▶ Work required:
All of the records below should be output exactly.

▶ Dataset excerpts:
────────────────────
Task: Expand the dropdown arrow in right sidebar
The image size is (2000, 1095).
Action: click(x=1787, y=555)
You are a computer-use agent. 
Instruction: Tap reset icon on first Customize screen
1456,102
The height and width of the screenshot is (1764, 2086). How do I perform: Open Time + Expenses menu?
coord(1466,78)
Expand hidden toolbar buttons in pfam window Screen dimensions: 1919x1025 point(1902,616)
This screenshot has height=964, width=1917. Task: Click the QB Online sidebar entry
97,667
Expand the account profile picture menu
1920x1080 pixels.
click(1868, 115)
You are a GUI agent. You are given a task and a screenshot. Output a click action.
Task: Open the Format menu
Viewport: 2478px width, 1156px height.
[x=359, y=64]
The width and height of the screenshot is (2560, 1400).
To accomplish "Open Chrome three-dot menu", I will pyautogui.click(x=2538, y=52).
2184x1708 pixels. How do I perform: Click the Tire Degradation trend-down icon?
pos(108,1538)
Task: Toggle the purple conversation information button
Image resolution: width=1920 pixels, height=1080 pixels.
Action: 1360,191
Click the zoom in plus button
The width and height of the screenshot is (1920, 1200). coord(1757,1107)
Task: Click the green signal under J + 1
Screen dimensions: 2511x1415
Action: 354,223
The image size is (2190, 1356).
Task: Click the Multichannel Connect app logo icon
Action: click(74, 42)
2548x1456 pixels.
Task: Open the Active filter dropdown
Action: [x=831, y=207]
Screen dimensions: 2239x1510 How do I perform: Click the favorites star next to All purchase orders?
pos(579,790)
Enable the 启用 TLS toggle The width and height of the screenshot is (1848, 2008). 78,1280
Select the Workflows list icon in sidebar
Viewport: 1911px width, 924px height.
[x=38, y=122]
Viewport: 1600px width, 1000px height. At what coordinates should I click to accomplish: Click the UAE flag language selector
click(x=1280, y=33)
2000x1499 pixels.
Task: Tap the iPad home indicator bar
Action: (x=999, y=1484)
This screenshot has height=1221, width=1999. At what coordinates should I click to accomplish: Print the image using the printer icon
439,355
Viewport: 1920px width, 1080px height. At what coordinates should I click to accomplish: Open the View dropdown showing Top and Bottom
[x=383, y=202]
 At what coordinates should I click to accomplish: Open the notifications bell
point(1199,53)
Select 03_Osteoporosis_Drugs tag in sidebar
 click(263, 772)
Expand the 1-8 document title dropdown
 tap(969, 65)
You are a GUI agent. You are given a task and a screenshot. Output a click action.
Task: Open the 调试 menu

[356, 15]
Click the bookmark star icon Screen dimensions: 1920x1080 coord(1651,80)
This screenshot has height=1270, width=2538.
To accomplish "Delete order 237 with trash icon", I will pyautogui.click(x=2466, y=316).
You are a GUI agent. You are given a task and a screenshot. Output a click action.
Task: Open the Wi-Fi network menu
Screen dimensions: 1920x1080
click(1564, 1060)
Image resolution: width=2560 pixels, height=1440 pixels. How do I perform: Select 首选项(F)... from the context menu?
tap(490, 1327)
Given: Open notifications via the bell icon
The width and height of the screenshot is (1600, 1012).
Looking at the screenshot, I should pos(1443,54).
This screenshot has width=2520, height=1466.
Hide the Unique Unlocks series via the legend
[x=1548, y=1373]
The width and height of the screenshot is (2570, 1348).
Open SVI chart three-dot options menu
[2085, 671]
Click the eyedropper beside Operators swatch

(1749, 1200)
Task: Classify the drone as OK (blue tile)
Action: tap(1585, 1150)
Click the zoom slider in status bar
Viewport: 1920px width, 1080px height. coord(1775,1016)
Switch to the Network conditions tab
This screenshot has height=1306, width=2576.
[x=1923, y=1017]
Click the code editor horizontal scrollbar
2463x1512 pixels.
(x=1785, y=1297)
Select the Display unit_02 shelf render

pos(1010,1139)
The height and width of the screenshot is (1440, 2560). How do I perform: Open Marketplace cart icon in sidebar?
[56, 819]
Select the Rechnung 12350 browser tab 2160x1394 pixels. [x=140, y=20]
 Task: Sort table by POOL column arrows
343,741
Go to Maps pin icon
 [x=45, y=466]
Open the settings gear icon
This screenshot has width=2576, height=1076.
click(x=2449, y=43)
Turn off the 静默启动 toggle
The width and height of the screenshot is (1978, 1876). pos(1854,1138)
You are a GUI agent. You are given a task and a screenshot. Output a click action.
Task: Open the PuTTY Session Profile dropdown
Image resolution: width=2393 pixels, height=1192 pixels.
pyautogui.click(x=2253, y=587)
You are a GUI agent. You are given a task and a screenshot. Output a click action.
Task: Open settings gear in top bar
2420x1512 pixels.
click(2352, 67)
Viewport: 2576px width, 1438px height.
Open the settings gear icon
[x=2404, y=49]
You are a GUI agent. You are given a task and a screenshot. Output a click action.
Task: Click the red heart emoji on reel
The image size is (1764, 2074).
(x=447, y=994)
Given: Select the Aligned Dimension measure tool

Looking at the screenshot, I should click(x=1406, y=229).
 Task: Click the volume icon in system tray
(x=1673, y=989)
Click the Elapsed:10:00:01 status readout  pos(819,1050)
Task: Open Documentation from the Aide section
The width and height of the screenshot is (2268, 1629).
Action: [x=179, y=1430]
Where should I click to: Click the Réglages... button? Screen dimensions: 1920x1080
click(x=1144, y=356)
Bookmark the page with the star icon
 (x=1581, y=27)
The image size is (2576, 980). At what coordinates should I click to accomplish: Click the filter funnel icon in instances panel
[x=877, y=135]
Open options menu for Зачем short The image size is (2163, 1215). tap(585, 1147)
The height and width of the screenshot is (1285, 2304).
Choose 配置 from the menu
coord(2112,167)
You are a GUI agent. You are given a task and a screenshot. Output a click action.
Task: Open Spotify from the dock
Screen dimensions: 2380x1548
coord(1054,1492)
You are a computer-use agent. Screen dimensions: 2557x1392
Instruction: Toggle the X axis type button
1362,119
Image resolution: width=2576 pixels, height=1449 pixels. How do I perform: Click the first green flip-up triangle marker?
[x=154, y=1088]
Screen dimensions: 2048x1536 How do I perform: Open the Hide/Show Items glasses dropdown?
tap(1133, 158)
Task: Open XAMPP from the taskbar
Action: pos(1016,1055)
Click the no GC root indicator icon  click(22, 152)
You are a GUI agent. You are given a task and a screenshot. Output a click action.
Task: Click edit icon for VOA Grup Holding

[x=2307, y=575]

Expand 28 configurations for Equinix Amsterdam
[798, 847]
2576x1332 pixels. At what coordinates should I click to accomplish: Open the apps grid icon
────────────────────
▶ Answer box:
Task: Expand the dropdown arrow in right sidebar
The image size is (2000, 1095).
Action: click(x=1787, y=555)
You are a computer-use agent. 
Instruction: Tap reset icon on first Customize screen
1456,102
The height and width of the screenshot is (1764, 2086). How do I perform: Open Time + Expenses menu?
coord(1466,78)
Expand hidden toolbar buttons in pfam window Screen dimensions: 1919x1025 point(1902,616)
This screenshot has height=964, width=1917. Task: Click the QB Online sidebar entry
97,667
Expand the account profile picture menu
1920x1080 pixels.
click(1868, 115)
You are a GUI agent. You are given a task and a screenshot. Output a click action.
Task: Open the Format menu
Viewport: 2478px width, 1156px height.
[x=359, y=64]
The width and height of the screenshot is (2560, 1400).
To accomplish "Open Chrome three-dot menu", I will pyautogui.click(x=2538, y=52).
2184x1708 pixels. How do I perform: Click the Tire Degradation trend-down icon?
pos(108,1538)
Task: Toggle the purple conversation information button
Image resolution: width=1920 pixels, height=1080 pixels.
Action: 1360,191
Click the zoom in plus button
The width and height of the screenshot is (1920, 1200). coord(1757,1107)
Task: Click the green signal under J + 1
Screen dimensions: 2511x1415
Action: 354,223
The image size is (2190, 1356).
Task: Click the Multichannel Connect app logo icon
Action: click(74, 42)
2548x1456 pixels.
Task: Open the Active filter dropdown
Action: [x=831, y=207]
Screen dimensions: 2239x1510 How do I perform: Click the favorites star next to All purchase orders?
pos(579,790)
Enable the 启用 TLS toggle The width and height of the screenshot is (1848, 2008). 78,1280
Select the Workflows list icon in sidebar
Viewport: 1911px width, 924px height.
[x=38, y=122]
Viewport: 1600px width, 1000px height. At what coordinates should I click to accomplish: Click the UAE flag language selector
click(x=1280, y=33)
2000x1499 pixels.
Task: Tap the iPad home indicator bar
Action: (x=999, y=1484)
This screenshot has height=1221, width=1999. At what coordinates should I click to accomplish: Print the image using the printer icon
439,355
Viewport: 1920px width, 1080px height. At what coordinates should I click to accomplish: Open the View dropdown showing Top and Bottom
[x=383, y=202]
 At what coordinates should I click to accomplish: Open the notifications bell
point(1199,53)
Select 03_Osteoporosis_Drugs tag in sidebar
 click(263, 772)
Expand the 1-8 document title dropdown
 tap(969, 65)
You are a GUI agent. You are given a task and a screenshot. Output a click action.
Task: Open the 调试 menu

[356, 15]
Click the bookmark star icon Screen dimensions: 1920x1080 coord(1651,80)
This screenshot has height=1270, width=2538.
To accomplish "Delete order 237 with trash icon", I will pyautogui.click(x=2466, y=316).
You are a GUI agent. You are given a task and a screenshot. Output a click action.
Task: Open the Wi-Fi network menu
Screen dimensions: 1920x1080
click(1564, 1060)
Image resolution: width=2560 pixels, height=1440 pixels. How do I perform: Select 首选项(F)... from the context menu?
tap(490, 1327)
Given: Open notifications via the bell icon
The width and height of the screenshot is (1600, 1012).
Looking at the screenshot, I should pos(1443,54).
This screenshot has width=2520, height=1466.
Hide the Unique Unlocks series via the legend
[x=1548, y=1373]
The width and height of the screenshot is (2570, 1348).
Open SVI chart three-dot options menu
[2085, 671]
Click the eyedropper beside Operators swatch

(1749, 1200)
Task: Classify the drone as OK (blue tile)
Action: tap(1585, 1150)
Click the zoom slider in status bar
Viewport: 1920px width, 1080px height. coord(1775,1016)
Switch to the Network conditions tab
This screenshot has height=1306, width=2576.
[x=1923, y=1017]
Click the code editor horizontal scrollbar
2463x1512 pixels.
(x=1785, y=1297)
Select the Display unit_02 shelf render

pos(1010,1139)
The height and width of the screenshot is (1440, 2560). How do I perform: Open Marketplace cart icon in sidebar?
[56, 819]
Select the Rechnung 12350 browser tab 2160x1394 pixels. [x=140, y=20]
 Task: Sort table by POOL column arrows
343,741
Go to Maps pin icon
 [x=45, y=466]
Open the settings gear icon
This screenshot has width=2576, height=1076.
click(x=2449, y=43)
Turn off the 静默启动 toggle
The width and height of the screenshot is (1978, 1876). pos(1854,1138)
You are a GUI agent. You are given a task and a screenshot. Output a click action.
Task: Open the PuTTY Session Profile dropdown
Image resolution: width=2393 pixels, height=1192 pixels.
pyautogui.click(x=2253, y=587)
You are a GUI agent. You are given a task and a screenshot. Output a click action.
Task: Open settings gear in top bar
2420x1512 pixels.
click(2352, 67)
Viewport: 2576px width, 1438px height.
Open the settings gear icon
[x=2404, y=49]
You are a GUI agent. You are given a task and a screenshot. Output a click action.
Task: Click the red heart emoji on reel
The image size is (1764, 2074).
(x=447, y=994)
Given: Select the Aligned Dimension measure tool

Looking at the screenshot, I should click(x=1406, y=229).
 Task: Click the volume icon in system tray
(x=1673, y=989)
Click the Elapsed:10:00:01 status readout  pos(819,1050)
Task: Open Documentation from the Aide section
The width and height of the screenshot is (2268, 1629).
Action: [x=179, y=1430]
Where should I click to: Click the Réglages... button? Screen dimensions: 1920x1080
click(x=1144, y=356)
Bookmark the page with the star icon
 (x=1581, y=27)
The image size is (2576, 980). At what coordinates should I click to accomplish: Click the filter funnel icon in instances panel
[x=877, y=135]
Open options menu for Зачем short The image size is (2163, 1215). tap(585, 1147)
The height and width of the screenshot is (1285, 2304).
Choose 配置 from the menu
coord(2112,167)
You are a GUI agent. You are given a task and a screenshot. Output a click action.
Task: Open Spotify from the dock
Screen dimensions: 2380x1548
coord(1054,1492)
You are a computer-use agent. Screen dimensions: 2557x1392
Instruction: Toggle the X axis type button
1362,119
Image resolution: width=2576 pixels, height=1449 pixels. How do I perform: Click the first green flip-up triangle marker?
[x=154, y=1088]
Screen dimensions: 2048x1536 How do I perform: Open the Hide/Show Items glasses dropdown?
tap(1133, 158)
Task: Open XAMPP from the taskbar
Action: pos(1016,1055)
Click the no GC root indicator icon  click(22, 152)
You are a GUI agent. You are given a task and a screenshot. Output a click action.
Task: Click edit icon for VOA Grup Holding

[x=2307, y=575]

Expand 28 configurations for Equinix Amsterdam
[798, 847]
2576x1332 pixels. At what coordinates should I click to accomplish: Open the apps grid icon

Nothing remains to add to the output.